= Christoph Moritz Max Freiherr von Beschwitz =

German nobleman

Christoph Moritz Max Freiherr von Beschwitz (2 April 1898 – 26 September 1980) was a German nobleman. Titled Lord of the Castle of Arnsdorf in the Kingdom of Saxony, he was son of Heinrich Moritz Max Freiherr von Beschwitz and wife Alexandra Emilie Caroline Eugenie Henriette Adele Gräfin Zedtwitz von Moraván und Duppau.

==Career==
He was born on 2 April 1898 in Arnsdorf Castle (today in Vierkirchen, Saxony). He was a knight of Honour of the Order of St.

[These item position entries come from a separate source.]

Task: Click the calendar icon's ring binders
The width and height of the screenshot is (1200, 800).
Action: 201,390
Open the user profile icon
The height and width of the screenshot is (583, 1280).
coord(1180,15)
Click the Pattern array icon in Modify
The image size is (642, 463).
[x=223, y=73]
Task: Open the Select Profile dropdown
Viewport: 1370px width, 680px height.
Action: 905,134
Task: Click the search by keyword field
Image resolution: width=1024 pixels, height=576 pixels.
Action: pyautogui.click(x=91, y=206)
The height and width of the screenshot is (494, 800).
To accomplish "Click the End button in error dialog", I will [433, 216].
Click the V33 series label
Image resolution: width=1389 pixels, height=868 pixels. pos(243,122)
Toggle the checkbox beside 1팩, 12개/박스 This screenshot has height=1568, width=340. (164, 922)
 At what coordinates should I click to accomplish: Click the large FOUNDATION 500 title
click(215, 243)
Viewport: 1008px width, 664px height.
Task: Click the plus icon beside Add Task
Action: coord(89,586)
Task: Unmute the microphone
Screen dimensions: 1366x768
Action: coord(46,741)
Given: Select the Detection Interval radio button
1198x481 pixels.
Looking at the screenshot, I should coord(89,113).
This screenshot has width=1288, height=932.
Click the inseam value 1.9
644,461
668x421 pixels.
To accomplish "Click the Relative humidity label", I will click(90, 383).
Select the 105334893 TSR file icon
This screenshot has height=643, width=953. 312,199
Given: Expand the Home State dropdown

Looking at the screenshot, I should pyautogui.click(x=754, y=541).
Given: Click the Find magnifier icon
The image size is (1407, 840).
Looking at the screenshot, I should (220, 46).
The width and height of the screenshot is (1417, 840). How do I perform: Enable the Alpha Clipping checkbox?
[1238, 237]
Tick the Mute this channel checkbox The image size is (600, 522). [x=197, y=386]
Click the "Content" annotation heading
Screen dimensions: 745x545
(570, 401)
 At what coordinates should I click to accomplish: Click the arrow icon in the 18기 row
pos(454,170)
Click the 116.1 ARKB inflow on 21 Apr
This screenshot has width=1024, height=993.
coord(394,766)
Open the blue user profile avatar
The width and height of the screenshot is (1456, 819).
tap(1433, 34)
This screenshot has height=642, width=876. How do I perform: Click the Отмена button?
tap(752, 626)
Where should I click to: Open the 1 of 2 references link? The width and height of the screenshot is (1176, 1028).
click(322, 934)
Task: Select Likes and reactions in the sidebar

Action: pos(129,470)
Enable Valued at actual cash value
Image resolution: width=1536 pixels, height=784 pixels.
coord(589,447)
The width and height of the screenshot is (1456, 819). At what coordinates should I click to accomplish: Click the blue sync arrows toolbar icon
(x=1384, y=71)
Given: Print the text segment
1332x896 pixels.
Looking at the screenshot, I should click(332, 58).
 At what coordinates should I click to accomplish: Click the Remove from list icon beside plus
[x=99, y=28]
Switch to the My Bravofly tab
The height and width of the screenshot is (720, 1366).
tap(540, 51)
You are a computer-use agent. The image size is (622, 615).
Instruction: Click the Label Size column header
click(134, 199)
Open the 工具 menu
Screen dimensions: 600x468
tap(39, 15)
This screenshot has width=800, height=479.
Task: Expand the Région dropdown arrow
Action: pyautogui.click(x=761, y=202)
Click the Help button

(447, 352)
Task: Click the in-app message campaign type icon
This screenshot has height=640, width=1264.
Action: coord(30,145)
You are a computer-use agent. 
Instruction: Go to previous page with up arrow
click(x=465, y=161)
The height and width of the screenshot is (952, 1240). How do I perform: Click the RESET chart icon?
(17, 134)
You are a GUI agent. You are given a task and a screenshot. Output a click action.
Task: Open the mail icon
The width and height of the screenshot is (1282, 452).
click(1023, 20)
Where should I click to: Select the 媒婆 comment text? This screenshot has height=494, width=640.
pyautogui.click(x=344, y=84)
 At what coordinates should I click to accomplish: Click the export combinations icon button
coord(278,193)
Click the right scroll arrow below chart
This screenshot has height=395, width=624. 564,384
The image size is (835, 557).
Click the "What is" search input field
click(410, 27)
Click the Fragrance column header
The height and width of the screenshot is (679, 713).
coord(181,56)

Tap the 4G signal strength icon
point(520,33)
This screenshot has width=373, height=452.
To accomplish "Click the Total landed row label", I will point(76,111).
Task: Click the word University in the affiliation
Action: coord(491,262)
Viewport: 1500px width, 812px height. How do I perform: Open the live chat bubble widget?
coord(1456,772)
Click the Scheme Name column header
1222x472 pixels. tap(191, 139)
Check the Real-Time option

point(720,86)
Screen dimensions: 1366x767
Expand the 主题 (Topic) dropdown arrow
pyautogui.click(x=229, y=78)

John.

==Marriage and children==
He married firstly in Suckow Castle on 7 October 1924 Marie Agnes von Arnim (1903–1938), daughter of Georg Gustav von Arnim and wife Hulda Elisabeth Anna von Versen, and had issue, among whom a daughter Verena Marie Agnes Hulda Alexandra Freiin von Beschwitz (1928–1980), married as his first wife at the Roça Canzela, in Quiculungo, Angola, on 9 October 1960 with Dom Miguel Nuno de Sousa Coutinho (born 1930), of the Marquesses (formerly counts) of Funchal and marquesses (formerly viscounts) of Maceió in Brazil.